Stored data entries
========================

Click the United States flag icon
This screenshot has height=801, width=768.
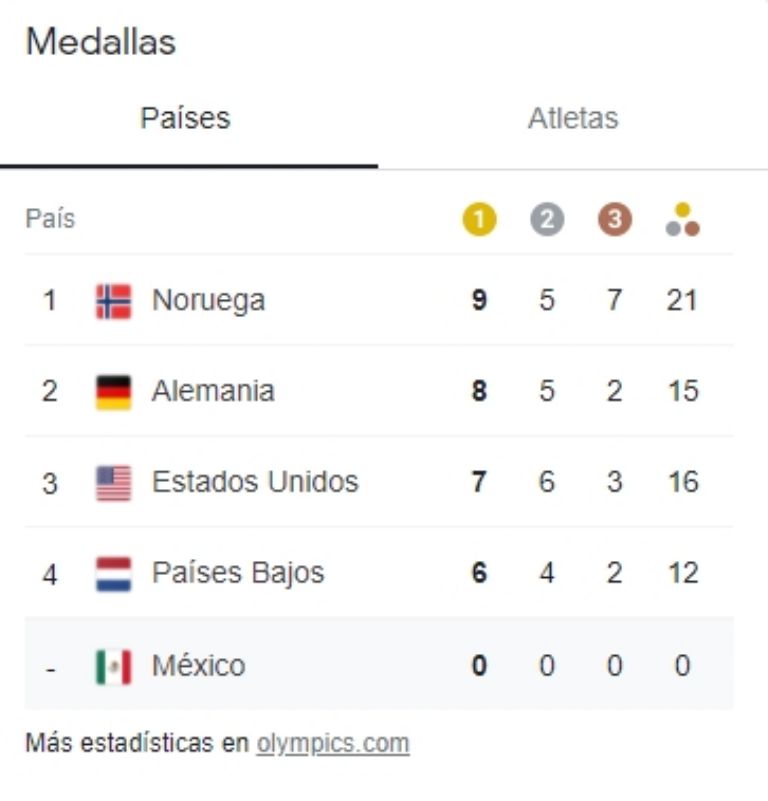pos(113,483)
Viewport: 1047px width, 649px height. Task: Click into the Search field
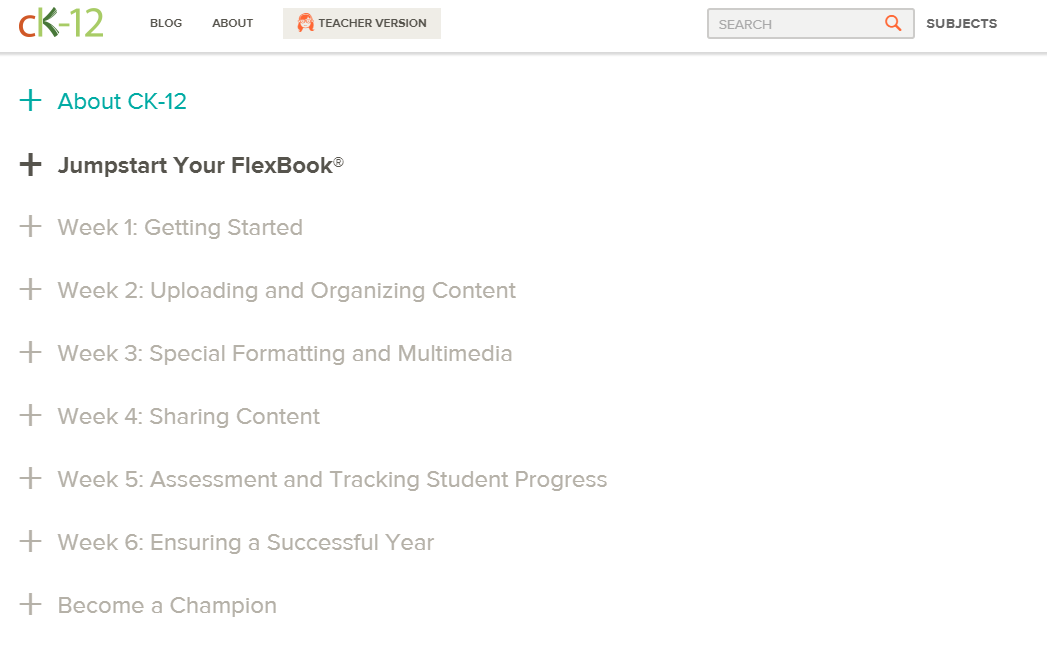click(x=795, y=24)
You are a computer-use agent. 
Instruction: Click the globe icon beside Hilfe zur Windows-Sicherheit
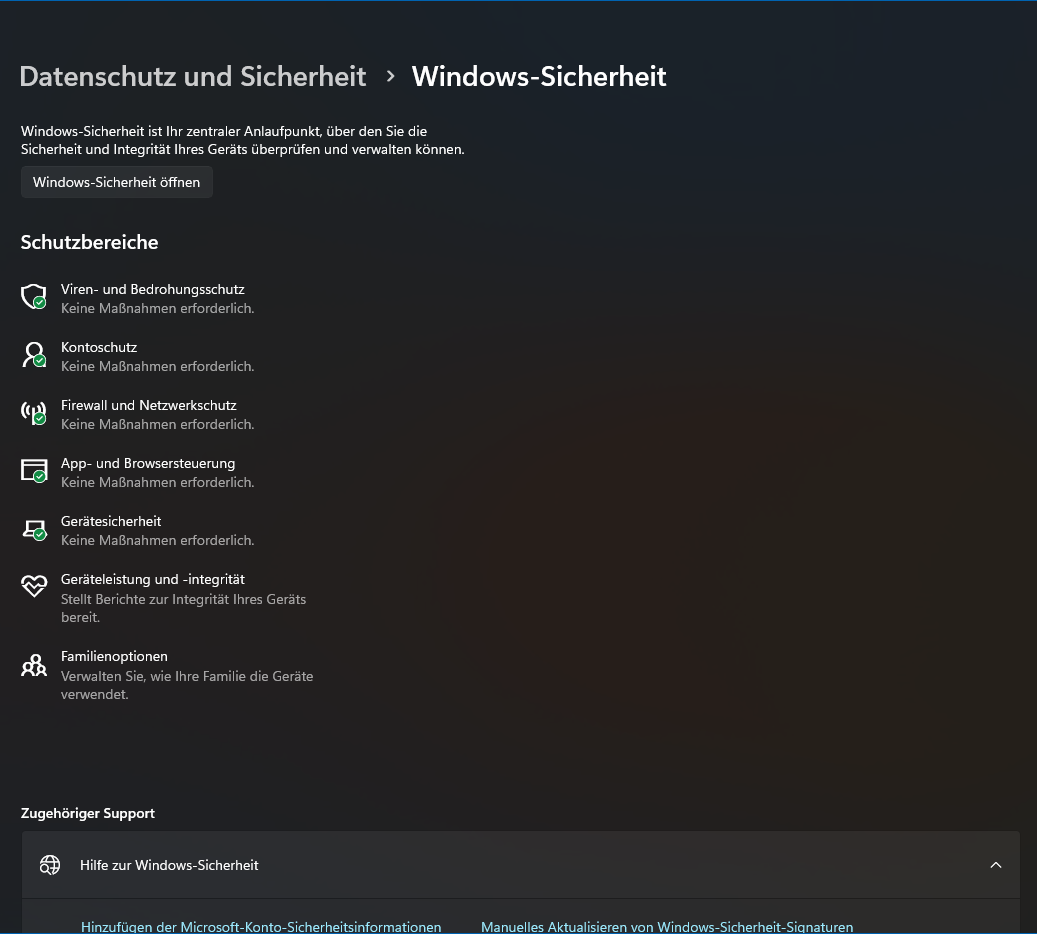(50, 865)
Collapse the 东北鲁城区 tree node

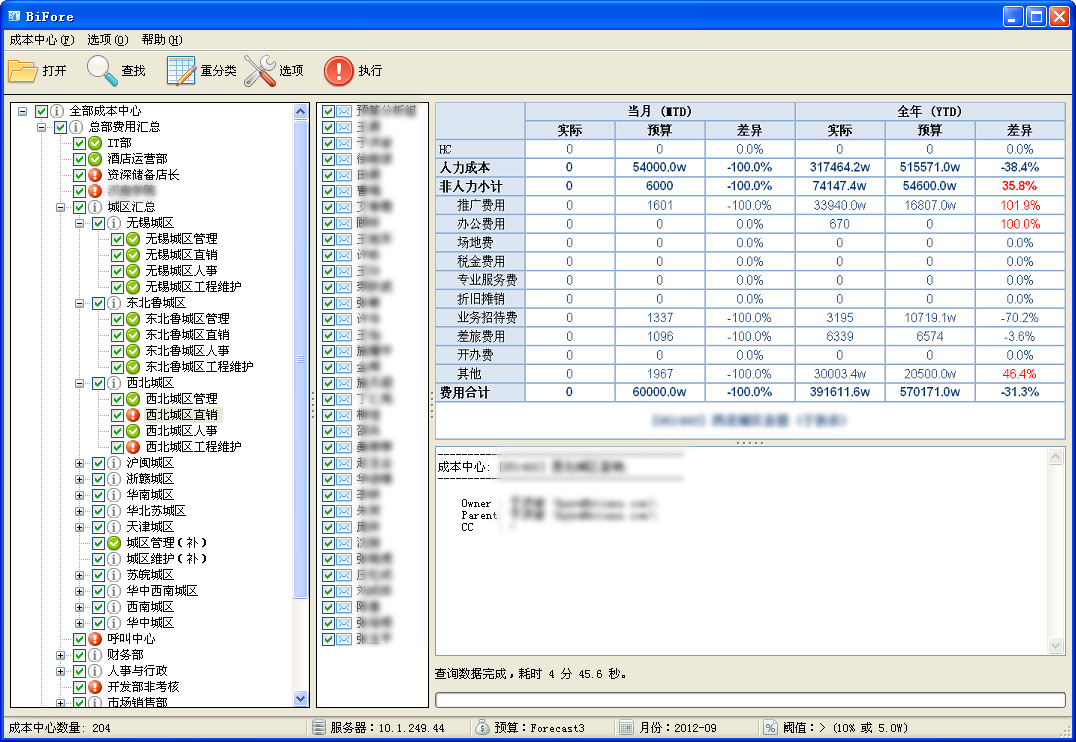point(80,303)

========================

* **What you should do**:
Leave the pictures out and reproduce all of the records exactly.

* **Output of the task**:
Click the United States flag icon
This screenshot has height=801, width=768.
pos(113,483)
Viewport: 1047px width, 649px height. Task: Click into the Search field
click(x=795, y=24)
You are a computer-use agent. 
Instruction: Click the globe icon beside Hilfe zur Windows-Sicherheit
(50, 865)
Collapse the 东北鲁城区 tree node

point(80,303)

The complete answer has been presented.